> **Stated goal**
Copy the lines of the material verbatim, starting at the line containing "Where should I click to: Click the orange" and ending with the line containing "[x=1359, y=771]", including both.

-- Start Information provided --

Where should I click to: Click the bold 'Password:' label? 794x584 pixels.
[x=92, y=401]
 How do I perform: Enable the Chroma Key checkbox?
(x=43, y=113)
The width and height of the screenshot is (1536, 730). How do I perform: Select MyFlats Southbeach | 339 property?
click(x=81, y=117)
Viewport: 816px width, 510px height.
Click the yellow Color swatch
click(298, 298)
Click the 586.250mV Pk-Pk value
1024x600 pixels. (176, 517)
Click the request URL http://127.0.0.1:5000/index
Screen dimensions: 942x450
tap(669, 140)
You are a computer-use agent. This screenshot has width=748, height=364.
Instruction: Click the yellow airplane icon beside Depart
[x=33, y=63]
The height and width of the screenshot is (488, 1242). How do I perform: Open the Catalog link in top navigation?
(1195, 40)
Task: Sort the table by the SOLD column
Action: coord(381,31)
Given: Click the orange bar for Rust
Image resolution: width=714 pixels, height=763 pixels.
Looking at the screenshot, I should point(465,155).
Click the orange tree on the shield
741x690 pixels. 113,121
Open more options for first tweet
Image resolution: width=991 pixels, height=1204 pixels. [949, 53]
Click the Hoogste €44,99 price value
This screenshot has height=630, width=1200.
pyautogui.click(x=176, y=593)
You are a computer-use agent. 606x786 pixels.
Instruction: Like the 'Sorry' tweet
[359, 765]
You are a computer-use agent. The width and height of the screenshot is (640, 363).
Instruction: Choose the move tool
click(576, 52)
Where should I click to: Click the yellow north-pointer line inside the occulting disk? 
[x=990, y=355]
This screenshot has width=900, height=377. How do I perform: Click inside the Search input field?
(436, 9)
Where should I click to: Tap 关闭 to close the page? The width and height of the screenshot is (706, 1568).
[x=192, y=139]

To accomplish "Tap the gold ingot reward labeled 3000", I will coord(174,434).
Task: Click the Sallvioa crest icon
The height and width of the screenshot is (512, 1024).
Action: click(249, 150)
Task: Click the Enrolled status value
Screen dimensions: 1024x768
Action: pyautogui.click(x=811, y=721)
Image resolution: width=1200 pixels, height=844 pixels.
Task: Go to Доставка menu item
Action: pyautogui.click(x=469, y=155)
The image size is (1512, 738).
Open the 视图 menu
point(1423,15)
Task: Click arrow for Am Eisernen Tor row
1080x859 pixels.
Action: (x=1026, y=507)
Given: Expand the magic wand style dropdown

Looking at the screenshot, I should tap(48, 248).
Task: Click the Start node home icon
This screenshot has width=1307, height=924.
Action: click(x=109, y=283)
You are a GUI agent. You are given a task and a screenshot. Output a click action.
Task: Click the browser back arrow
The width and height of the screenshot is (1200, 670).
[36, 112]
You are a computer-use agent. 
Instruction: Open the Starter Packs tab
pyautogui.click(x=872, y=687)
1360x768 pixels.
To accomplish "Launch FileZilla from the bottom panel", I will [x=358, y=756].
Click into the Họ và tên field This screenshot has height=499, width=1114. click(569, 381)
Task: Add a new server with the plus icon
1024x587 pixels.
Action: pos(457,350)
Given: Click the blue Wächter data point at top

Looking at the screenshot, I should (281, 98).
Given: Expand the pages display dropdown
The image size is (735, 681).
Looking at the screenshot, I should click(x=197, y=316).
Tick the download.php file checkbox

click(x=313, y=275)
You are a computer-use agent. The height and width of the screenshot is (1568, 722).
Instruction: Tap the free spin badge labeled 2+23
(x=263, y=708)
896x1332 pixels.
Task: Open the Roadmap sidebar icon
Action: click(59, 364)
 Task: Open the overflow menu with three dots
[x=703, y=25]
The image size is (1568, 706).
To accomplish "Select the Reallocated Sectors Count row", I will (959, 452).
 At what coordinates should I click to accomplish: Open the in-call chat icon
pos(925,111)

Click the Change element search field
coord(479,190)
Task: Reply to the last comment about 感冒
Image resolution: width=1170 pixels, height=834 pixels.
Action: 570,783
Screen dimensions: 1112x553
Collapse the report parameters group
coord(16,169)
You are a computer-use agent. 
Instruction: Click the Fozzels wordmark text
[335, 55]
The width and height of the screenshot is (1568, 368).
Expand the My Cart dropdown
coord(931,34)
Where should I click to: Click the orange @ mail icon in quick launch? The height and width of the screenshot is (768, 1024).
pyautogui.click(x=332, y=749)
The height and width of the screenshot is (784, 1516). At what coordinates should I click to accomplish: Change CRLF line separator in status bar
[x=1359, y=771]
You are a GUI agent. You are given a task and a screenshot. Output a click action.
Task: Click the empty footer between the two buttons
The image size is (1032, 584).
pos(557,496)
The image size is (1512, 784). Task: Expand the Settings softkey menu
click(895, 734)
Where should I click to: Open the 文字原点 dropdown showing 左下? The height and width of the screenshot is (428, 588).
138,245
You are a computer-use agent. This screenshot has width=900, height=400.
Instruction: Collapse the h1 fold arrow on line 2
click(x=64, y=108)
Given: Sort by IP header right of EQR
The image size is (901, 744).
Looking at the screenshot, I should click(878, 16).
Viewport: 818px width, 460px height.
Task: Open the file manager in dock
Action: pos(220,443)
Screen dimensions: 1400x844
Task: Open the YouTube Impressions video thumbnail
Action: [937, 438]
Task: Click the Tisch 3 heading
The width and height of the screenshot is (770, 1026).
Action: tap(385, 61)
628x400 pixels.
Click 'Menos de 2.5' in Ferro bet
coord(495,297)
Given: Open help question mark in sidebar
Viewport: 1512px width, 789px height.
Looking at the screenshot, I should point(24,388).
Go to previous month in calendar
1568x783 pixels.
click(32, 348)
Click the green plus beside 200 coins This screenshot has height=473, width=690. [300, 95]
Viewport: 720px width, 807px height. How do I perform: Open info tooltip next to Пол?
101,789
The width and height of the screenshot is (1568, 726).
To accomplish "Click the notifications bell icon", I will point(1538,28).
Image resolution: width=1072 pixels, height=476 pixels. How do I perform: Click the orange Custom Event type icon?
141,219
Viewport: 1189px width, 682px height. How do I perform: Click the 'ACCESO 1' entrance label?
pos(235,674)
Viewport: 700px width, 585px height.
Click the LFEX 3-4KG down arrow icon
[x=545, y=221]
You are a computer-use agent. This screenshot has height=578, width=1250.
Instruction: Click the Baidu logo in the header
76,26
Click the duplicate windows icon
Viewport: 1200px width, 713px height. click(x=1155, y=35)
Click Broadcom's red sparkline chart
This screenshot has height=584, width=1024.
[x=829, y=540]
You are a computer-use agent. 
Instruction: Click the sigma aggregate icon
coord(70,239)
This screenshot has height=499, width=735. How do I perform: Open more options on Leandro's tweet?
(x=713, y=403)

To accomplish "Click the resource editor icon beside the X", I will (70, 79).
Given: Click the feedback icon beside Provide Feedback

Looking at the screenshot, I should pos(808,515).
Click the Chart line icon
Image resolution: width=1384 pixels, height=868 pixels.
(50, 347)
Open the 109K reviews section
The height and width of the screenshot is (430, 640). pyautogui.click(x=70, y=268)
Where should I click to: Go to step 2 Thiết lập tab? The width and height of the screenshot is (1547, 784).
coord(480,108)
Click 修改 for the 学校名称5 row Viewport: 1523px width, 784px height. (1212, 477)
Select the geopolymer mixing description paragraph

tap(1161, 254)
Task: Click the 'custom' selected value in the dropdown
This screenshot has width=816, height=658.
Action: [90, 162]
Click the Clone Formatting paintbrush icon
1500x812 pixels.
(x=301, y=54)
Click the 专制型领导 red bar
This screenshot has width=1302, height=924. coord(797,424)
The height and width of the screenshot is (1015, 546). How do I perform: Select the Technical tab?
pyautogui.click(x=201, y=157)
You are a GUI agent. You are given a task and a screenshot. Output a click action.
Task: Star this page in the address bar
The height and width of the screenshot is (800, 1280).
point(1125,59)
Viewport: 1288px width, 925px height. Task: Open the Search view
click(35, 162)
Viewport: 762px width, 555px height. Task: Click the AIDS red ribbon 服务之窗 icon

-- End Information provided --

> **Written response**
Where should I click to: Click the orange @ mail icon in quick launch? The height and width of the screenshot is (768, 1024).
pyautogui.click(x=332, y=749)
The height and width of the screenshot is (784, 1516). At what coordinates should I click to accomplish: Change CRLF line separator in status bar
[x=1359, y=771]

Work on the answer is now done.